American stand-up comedian

Don Friesen is an American stand-up comedian. Friesen is a relatively "clean" performer who uses self-deprecating humor to lampoon his life as a suburban husband and father. His act consists of satirical scenes that spoof his daily interactions with his wife, kids, tech support, creditors, and airline pilots, mixed in with impressions, improvisation and audience interaction.

Friesen was born and raised in Fresno, California. He graduated with a business degree from the University of Southern California. In his senior year at USC, Friesen founded a campus-based improv troupe called Commedus Interruptus that still performs weekly shows on campus. In 1992, Friesen married Jill Scariano. They live in South Pasadena, California, with their two children.

In 1999, Friesen won the prestigious San Francisco International Comedy Competition. In 2005, he returned to the competition with different material and took first place again, becoming the only person to win the competition twice. His first win led to a performance on the Martin Short Show, where, immediately after his set, he was asked to change his shirt and tape a second performance in front of the same audience. The second set aired a month later. Friesen has also appeared on Byron Allen’s Comics Unleashed. His episode was tapped for the syndicated program’s compilation “Best of Comics Unleashed” DVD.

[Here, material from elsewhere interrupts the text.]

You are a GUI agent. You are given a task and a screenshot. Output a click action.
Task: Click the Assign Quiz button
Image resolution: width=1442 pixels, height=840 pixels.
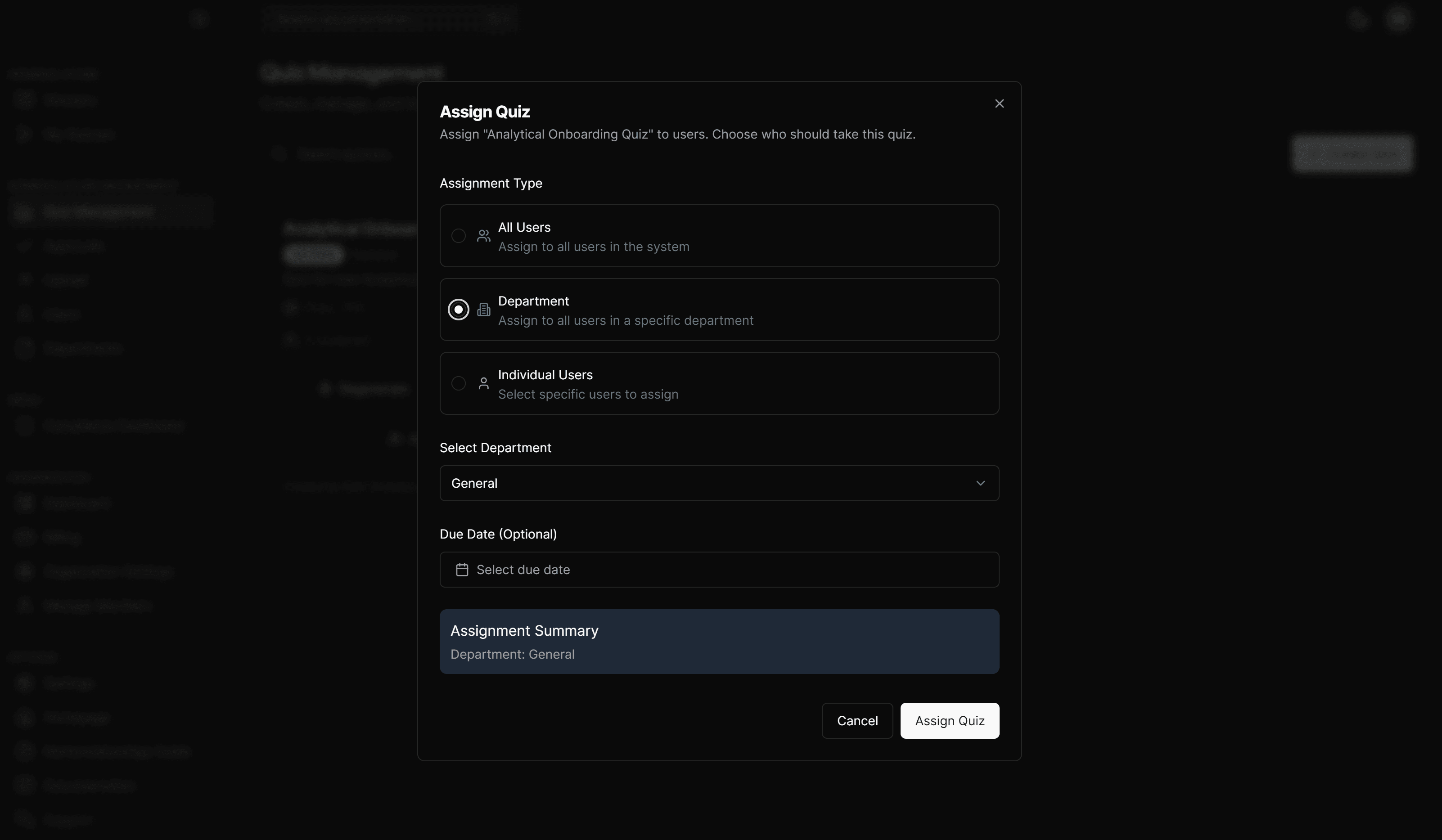949,720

Friesen’s stand-up performance DVD/CD “Inexplicable,” was taped at the Crest Theatre in Sacramento, CA, and released independently in July 2005.

Friesen performed on Comedy Central's "Live at Gotham" (2009) episode #4.2, which originally aired in Oct 2009. He currently tours the country performing live in a variety of venues ranging from comedy clubs, theaters, and casinos, to corporate events, colleges and cruise ships. He can be heard regularly in Los Angeles on the 95.5 KLOS Five O-Clock Funnies, and nationally on XM and Sirius Satellite Radio.